Decode Research - Compute for Generating Dashboards & Autointerp

Project summary

This is a targeted grant for a specific set of data to generate for Decode Research, on Neuronpedia. These are "feature dashboards" and autointerp for a new set of SAEs that we wish to generate. The amount has been pre-agreed upon.

What are this project's goals and how will you achieve them?

This is for a specific compute-heavy task called "feature dashboards" for Decode Research.

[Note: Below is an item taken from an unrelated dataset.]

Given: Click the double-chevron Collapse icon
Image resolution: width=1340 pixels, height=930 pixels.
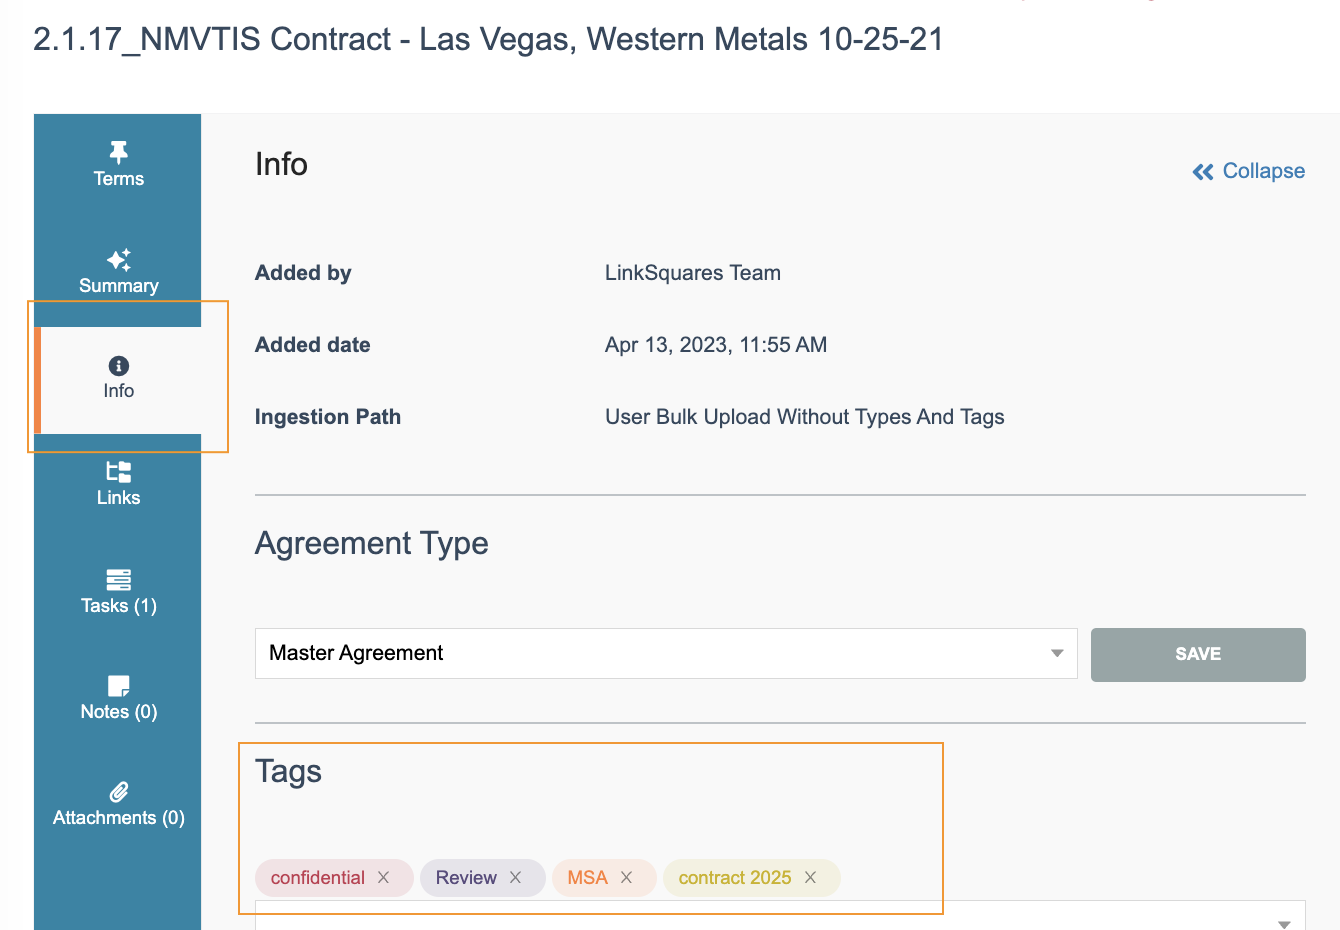Looking at the screenshot, I should [x=1202, y=172].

We have already generated about 20% of these dashboards, an example of a dashboard is: http://neuronpedia.org/gemma-2-2b/0-gemmascope-res-16k/34

Here's a listing of each SAE that will have dashboards (some are still hidden for now):

https://www.neuronpedia.org/gemma-scope#browse

The overall Gemma Scope project on Neuronpedia is here: https://www.neuronpedia.org/gemma-scope#main

We plan to, in all, generate 40,000,000 dashboards and do auto-interp for them too. Auto-interp is basically asking an AI like GPT4 to interpret what a feature is about.

How will this funding be used?

We will spend all of it on either feature dashboards or auto-interp explanations. We expect to be cost-neutral on this - eg it goes entirely to compute.

Who is on your team and what's your track record on similar projects?

Joseph Bloom, Curt Tigges, Johnny Lin of Decode Research. We have generated ~20% of the dashboards already.

What are the most likely causes and outcomes if this project fails? (premortem)

This will likely not fail unless something really weird happens, like all AI compute resources are suddenly 10x the expected price.

What other funding are you or your project getting?

This is a targeted grant for a specific task. Our project has gotten other funds from various sources, but none of it was delegated for this specific task.